[REVIEW] Winnie-the-Pooh: Blood and Honey

It’s hard to imagine that Winnie-the-Pooh: Blood and Honey could be any further from the vision A.A. Milne had for his characters in the Hundred Acre Wood when he created them in 1926. Now that the characters are in the public domain, however, it didn’t take long for writer/director Rhys Frake-Waterfield to bring the children’s tale to its inevitable, horrifying conclusion.

In Frake-Waterfield’s reimagining, Pooh and friends aren’t stuffed toys, but abominable half-human creatures taking shelter in the wood, away from the scornful eyes of man. Christopher Robin (Nikolai Leon), befriends the beasts and spends his whole childhood with them, until the day he leaves for college. Unfortunately, he had unwittingly forced the animals to become dependent 3.02on him over the years and, during a harsh winter, they go mad with hunger, forcing them to cannibalize Eeyore and vow vengeance, not just on Christopher Robin, but on all of humanity.

Following this brief introduction, the film plays out following a fairly standard slasher format, and for the most part, succeeds. Pooh and Piglet stray beyond their Hundred-Acre lair, terrorizing a group of women with regrettably minimal characterization, other than to act as fodder for the bloodthirsty mutants. Their dialogue is repetitive and feels ad-libbed. There are scenes of inexplicably fake CGI gore. But Blood and Honey knows exactly what its goal is. The sole entertainment value is seeing monstrous versions of nostalgic characters stand in for Michael Myers or Jason Voorhees as they rip and tear their way through the story.

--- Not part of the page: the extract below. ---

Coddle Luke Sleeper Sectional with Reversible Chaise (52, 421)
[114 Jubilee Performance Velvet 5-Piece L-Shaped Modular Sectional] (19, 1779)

Why is this concept—creating “adult” versions of childhood stories—so attractive to some and so repulsive to others? Repulsive enough, in fact, to apparently warrant death threats levied against Frake-Waterfield for betraying the Pooh characters they loved so dearly. This corrupting of nostalgia isn’t new to Blood and Honey, though I’d argue that it’s a uniquely millennial phenomenon, starting, not on the big screen, but in the annals of online forums like Reddit and 4chan, when fans began circulating disturbing theories about their favorite 90s and 00s cartoons. Take, for instance, the theory concerning Nickelodeon’s Rugrats that argues that all of the babies, except Angelica, are dead and only continue to exist in her imagination. Or Cartoon Network’s Ed, Edd n Eddy, in which a popular theory says all of its characters have died over a period of decades and are now in purgatory. SpongeBob and his pals live at the bottom of Bikini Atoll, where the U.S. government conducted dozens of nuclear bomb tests. Ash Ketchum of Pokemon was electrocuted in the first episode and spends the rest of the series in a coma-induced dream-state. Search any popular cartoon from Nickelodeon and Cartoon Network’s golden age, and you’ll almost certainly find a twisted theory behind it.  

That’s not to say that Pooh is the only character unlucky enough to get the treatment on the silver screen, though. Snow White: A Tale of Terror (1997), Tale of Tales (2015), and Gretel & Hansel (2020) are only a few examples of fairy tales gone rogue in modern films. Where Winnie-the-Pooh: Blood and Honey differs from these is in its willingness to disregard its source completely, importing the characters and setting into a wholly new format—the slasher. This isn’t a grown-up retelling of Winnie-the-Pooh so much as it is Friday the 13th with storybook characters. And in an age where we throw around words like “elevated” and “arthouse” to describe our horror movies, Blood and Honey seems to be as much a reaction to The Lighthouse as it is to the Walt Disney Company. It’s an attempted reset—a reminder that horror can be ridiculous and silly and fun. 

But did it have to be Pooh? The unnecessary subversion of our childhood memories, upsetting as it can be, is, in fact, its own kind of rebellion. It’s hard for us to ignore the lost futures that hover over us every time we turn on the news. Time and time again, we are told that ours is the first generation expected to be worse off than our parents. Those same generations that exploited the generous economic policies of their days now work to close off those programs for their children’s children, and so we lashed out at the television shows that we still love, but know were ultimately created to placate us as kids. By corrupting our own nostalgia, we’re better able to articulate the anxieties we feel about our futures and the futures of our own children. 

Whether or not Winnie-the-Pooh: Blood and Honey succeeds at these goals is up to each viewer. There is no deception in the marketing—it is exactly the kind of movie it claims to be and nothing more. It doesn’t have the well-written jokes or the physical gags you might expect from a full-on horror comedy, but it leans into its irreverent charm just enough to let you appreciate it in the way you might appreciate Leprechaun 3. If, however, you take your Pooh fandom seriously, you can skip this movie and be comforted by the fact that it’ll soon fade from the headlines. That is, at least until production begins on the planned sequel.